Now, what I want to discuss, in a later blog, is how one can mix physical interaction with communication, because I have a feeling that type 3 above contains some theoretical problems...

Thursday, October 05, 2006

Movie-talk

Today I've been watching two movies at the same time, zapping between the one and the other with my remote control. Both movies were interesting. One movie was about a famous club called studio 54. The owner was rich, famous, eccentric, addicted. He hand-picked his guests every night. Of all the hundreds of people shouting in the line, only few would get in. His 'door-policy', was the key to the succes of the club, however unfair such a policy might be, of course. Reflecting on it, I thought about how the talent for one specific thing might build you a complete empire (and bring you tons of money). Even being the famous owner, he still hand-picked the guests. This made the club special, attracting more special people (with money). He created a myth, but I did so by doing just one thing: going out there picking his guests. Of course he could not hand over this task to someone else, because the club was built on *his* talent and this talent was personal, which made the club personal, and the personality (unicity) of the club was the fundamental reasion why people wanted to be there in the first place. The great thing about going to this club is that once you were in, you knew that you had been 'handpicked' by this one guy.

The club, as it evolved, was driven entirly by a talent (based on intuition) and a forceful internal drive for success, and a continuous need for having more and more of it. Talent, intuition, need for succes; these are concepts completely alien to most of cognitive science. But as this movie shows: such human characteristics drive large parts of our society (the club being just an example, perhaps even a metaphor, of the human ways in general).

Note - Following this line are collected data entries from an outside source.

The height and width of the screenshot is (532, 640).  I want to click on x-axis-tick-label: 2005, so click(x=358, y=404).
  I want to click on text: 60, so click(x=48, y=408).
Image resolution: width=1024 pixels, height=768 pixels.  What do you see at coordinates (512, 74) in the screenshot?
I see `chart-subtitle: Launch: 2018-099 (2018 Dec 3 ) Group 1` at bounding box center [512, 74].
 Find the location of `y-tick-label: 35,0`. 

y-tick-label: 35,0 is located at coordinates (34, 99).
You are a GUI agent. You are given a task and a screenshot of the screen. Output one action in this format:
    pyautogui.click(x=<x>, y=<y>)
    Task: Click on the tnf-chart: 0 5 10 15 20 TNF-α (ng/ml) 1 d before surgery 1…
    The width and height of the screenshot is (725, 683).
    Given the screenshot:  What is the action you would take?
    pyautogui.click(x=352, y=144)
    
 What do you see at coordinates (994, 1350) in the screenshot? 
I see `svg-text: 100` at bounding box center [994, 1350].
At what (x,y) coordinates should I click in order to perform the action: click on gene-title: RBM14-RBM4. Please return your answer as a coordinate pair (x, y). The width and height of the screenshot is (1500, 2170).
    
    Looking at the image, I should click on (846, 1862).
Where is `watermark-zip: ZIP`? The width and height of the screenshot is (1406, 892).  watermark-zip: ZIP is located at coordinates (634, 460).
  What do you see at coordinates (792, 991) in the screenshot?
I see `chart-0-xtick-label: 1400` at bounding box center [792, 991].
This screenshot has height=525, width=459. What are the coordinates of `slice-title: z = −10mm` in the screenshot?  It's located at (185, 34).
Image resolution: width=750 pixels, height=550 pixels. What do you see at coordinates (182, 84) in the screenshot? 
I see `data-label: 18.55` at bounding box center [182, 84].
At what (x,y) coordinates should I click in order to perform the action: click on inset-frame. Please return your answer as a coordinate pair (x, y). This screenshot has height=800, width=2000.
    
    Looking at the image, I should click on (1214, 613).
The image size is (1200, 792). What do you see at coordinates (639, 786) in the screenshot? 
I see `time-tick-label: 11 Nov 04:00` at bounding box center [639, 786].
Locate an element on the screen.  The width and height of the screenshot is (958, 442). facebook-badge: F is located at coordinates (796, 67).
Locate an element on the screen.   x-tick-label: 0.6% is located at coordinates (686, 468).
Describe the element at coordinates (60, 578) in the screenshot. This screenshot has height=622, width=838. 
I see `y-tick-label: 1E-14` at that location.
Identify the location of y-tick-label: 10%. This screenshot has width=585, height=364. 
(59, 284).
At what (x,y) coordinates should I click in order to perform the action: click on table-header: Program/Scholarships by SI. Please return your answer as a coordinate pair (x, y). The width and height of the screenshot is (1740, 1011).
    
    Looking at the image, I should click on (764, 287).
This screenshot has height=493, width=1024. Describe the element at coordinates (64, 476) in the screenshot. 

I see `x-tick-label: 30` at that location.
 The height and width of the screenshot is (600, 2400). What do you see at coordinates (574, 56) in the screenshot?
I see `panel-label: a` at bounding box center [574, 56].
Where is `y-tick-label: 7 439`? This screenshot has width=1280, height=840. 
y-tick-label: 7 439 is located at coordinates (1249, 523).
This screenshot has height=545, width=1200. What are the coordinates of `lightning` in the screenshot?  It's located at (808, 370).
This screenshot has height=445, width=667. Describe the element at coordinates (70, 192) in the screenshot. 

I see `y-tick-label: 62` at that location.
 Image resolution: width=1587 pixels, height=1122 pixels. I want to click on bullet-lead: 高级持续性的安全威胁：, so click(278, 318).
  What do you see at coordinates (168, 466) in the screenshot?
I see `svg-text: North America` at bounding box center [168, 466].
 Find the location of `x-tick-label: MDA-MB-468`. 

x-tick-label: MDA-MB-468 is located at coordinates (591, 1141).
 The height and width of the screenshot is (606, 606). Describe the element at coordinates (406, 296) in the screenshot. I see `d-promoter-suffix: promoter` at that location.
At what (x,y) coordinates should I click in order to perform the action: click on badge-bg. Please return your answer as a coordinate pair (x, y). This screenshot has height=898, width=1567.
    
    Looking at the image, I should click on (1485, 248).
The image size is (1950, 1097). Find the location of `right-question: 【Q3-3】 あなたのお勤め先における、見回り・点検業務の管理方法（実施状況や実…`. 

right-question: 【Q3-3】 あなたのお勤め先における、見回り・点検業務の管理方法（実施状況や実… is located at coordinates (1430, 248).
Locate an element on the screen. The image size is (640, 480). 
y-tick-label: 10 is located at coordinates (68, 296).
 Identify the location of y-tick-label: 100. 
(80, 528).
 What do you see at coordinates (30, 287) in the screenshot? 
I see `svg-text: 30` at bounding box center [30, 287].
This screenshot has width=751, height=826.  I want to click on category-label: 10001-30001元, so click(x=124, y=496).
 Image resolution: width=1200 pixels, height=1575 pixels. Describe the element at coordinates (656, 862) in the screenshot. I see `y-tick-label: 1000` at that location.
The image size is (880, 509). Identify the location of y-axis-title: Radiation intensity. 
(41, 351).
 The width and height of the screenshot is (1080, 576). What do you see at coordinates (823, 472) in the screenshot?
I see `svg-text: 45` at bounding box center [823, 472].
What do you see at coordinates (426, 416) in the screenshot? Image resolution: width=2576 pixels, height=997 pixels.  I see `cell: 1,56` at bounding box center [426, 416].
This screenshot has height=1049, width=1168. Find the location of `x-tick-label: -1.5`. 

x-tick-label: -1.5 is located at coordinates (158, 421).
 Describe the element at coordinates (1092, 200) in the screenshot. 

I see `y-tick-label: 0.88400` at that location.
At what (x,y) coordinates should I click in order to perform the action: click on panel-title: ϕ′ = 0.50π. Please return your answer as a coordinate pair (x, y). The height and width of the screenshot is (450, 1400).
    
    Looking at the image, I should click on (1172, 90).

The other movie was about a guy who lied about almost everything, pretending to be a school-teacher, a crook, a policeman, and at some point even being appointed a doctor in a hospital, without having had the education (learning to talk and act like a doctor from television shows). Reflecting on this, I thought about how a pattern of behavior, on the outside, can be so completely fundamentally not be the same as "the real thing", which is somehow defined "on the inside". He was not a real doctor, but nobody noticed, since he said the right words. He even got somebody the right medicin or cure just by 'going with the behavioral flow' of things. Did he actually cause anything functional to happen in that hospital? Is it possible to get the effects using a system in which there is 'nobody home'? Ultimately, at least in this movie, his scheme exploded, something was bound to go wrong at some point, and it did. But if that wouldn've happened, would we have a right to say that this guy was not a doctor? Or should we accept the idea that a doctor is however does exactly as a doctor should do? What I ask here is of course exactly what Turing has asked of computers in his famous thesis on artificial intelligence: a classic.

The two movies, in all, couldn't have been more different. The one being about basic internal human capacities that are unexplained by objective science, the other being about the objective behavioral view of a human being, knowing that inside there is no body home. Objective science versus human intuition. Although I'm a real scientist, I liked the Studio 54 movie better. Why would that be?